— Begin —

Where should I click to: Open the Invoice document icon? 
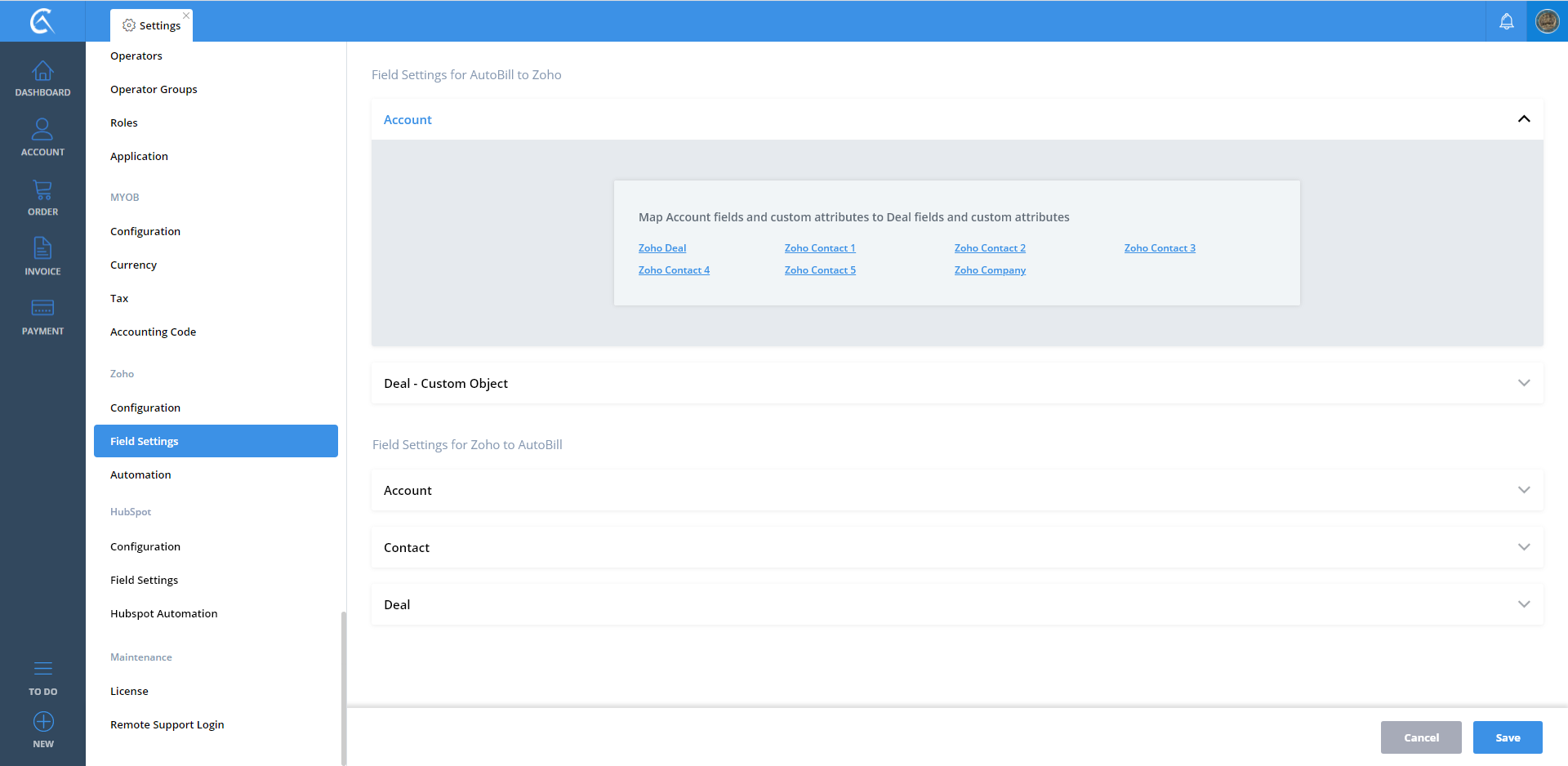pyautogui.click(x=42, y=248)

— End —
— Begin —

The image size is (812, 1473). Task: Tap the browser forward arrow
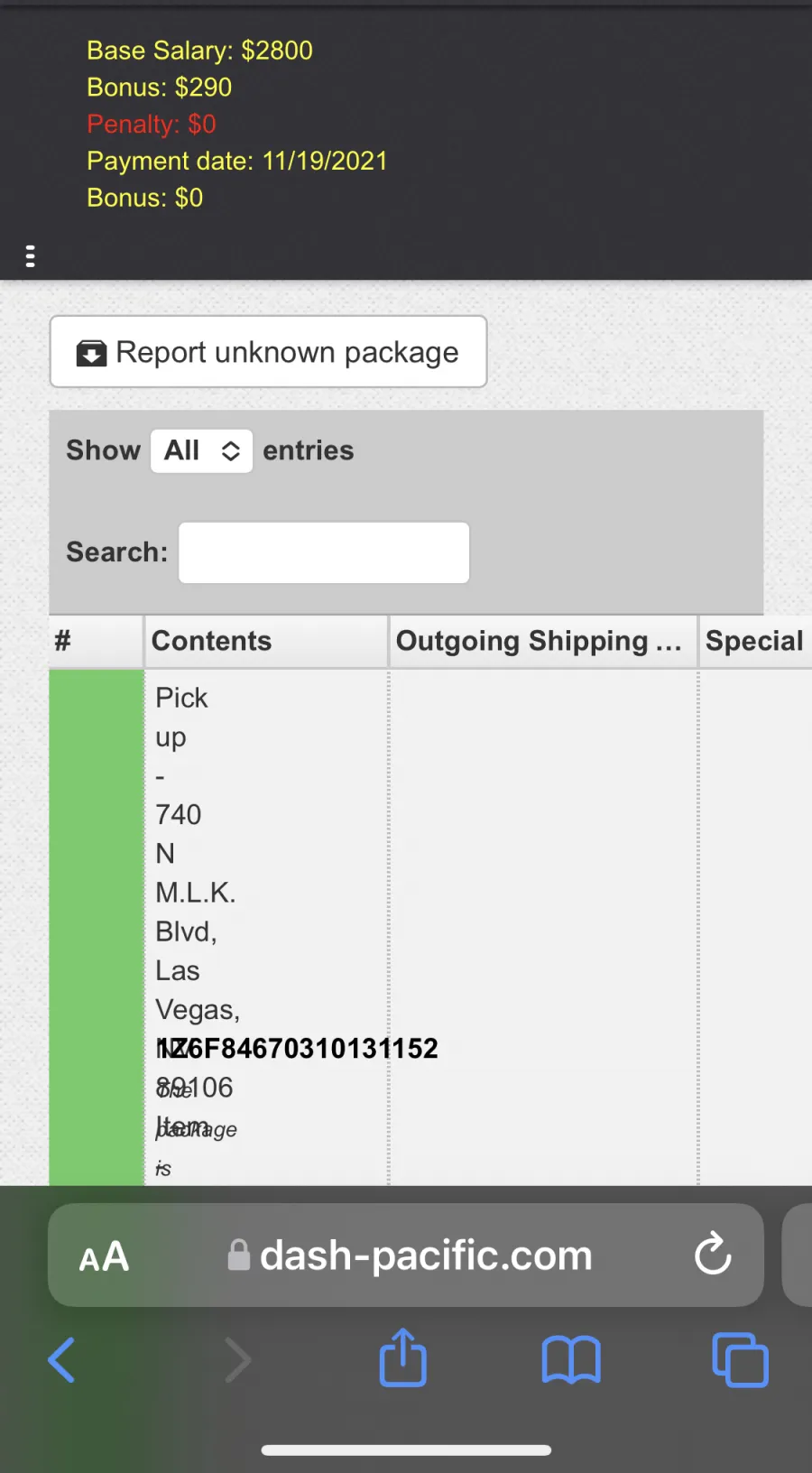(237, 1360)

— End —
— Begin —

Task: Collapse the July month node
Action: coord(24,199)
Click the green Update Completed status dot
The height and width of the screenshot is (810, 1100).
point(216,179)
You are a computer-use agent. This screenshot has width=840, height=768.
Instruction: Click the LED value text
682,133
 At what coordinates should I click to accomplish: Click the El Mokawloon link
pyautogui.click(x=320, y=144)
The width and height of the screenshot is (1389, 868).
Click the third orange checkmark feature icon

— End —

> _EXERCISE OBJECTIVE_
Return the lines of the records word for word, starting with the line that contains "The width and" and going on through the line that contains "Click the third orange checkmark feature icon", both included.

> _REPLY_
The width and height of the screenshot is (1389, 868).
Click the third orange checkmark feature icon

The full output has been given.